==== The data ====
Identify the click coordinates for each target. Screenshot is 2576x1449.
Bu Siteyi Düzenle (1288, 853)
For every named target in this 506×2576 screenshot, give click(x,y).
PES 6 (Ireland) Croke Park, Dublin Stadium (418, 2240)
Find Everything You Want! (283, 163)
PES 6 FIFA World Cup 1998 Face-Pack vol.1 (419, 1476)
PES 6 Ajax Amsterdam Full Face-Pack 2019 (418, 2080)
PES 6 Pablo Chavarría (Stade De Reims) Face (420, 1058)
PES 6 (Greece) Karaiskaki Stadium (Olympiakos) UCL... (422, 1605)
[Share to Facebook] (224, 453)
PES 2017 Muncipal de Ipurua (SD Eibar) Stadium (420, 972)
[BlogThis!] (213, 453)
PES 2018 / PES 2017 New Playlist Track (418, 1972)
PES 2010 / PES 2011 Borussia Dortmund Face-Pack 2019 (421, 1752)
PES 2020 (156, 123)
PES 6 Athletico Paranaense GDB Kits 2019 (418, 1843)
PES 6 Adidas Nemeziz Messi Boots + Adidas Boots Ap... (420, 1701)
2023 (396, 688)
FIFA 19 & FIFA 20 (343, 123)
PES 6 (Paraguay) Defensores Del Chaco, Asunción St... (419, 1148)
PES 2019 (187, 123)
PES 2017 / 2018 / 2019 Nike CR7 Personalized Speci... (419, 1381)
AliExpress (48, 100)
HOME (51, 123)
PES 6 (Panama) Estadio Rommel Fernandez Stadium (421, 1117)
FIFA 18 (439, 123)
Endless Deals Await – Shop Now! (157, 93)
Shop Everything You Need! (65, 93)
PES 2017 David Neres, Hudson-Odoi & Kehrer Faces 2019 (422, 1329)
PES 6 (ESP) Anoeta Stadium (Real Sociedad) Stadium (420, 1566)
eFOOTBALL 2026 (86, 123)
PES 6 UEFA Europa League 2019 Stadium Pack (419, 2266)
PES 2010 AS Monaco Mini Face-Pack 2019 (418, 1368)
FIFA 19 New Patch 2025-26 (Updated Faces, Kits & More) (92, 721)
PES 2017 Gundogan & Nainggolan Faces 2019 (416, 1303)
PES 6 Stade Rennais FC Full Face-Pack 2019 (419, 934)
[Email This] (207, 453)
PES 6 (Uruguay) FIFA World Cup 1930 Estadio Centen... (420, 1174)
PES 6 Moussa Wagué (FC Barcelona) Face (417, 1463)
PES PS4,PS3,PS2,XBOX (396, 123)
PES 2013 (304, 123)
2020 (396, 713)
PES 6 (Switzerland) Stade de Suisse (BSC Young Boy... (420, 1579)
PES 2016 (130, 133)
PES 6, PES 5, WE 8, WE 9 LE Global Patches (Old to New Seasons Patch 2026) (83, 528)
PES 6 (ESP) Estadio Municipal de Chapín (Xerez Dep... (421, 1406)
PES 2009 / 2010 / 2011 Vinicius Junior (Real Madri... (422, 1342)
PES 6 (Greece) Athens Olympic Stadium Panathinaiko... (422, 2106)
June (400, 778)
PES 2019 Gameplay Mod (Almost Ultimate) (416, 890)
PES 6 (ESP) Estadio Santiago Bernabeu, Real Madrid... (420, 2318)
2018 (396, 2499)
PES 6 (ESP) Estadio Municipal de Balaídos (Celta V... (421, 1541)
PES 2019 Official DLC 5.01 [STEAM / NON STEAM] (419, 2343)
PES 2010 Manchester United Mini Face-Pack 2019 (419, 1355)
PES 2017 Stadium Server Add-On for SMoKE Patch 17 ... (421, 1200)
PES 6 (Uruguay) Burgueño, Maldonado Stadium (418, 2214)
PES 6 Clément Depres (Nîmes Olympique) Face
====
» Goal of the exercise: Please retype the top of the data exactly, down to and including the line that holds "PES 6 FIFA World", and nothing further.

» Answer to this task:
Identify the click coordinates for each target. Screenshot is 2576x1449.
Bu Siteyi Düzenle (1288, 853)
For every named target in this 506×2576 screenshot, give click(x,y).
PES 6 (Ireland) Croke Park, Dublin Stadium (418, 2240)
Find Everything You Want! (283, 163)
PES 6 FIFA World Cup 1998 Face-Pack vol.1 (419, 1476)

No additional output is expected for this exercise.